Updated on 2025-07-28 GMT+08:00

Introduction to Data Engineering

What Is Data Engineering?

Data engineering is a one-stop data processing and management feature provided by ModelArts Studio Large Model Development Platform. Its goal is to facilitate the efficient and accurate utilization of data for large-scale model training through data acquisition, processing, and publishing. This feature aids in efficient data management and processing, enhances data quality and processing efficiency, and lays a robust data foundation for large model development.

Data engineering provides the following functions:

  • Data acquisition: Data acquisition is the first step of data engineering.

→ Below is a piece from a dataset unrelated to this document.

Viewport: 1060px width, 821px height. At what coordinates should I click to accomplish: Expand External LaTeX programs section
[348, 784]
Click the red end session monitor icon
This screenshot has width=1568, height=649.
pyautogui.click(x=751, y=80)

Data from different sources and in different formats can be imported to the platform. An original dataset can be generated.
    • Data can be imported through OBS.
    • The following data types are supported: Text, Image, Video, Audio, Weather, and Other.
    • Custom format: You can flexibly upload data in custom formats based on service requirements.

    With these functions, you can easily import a large amount of data to the platform to prepare for subsequent operations such as data processing and model training.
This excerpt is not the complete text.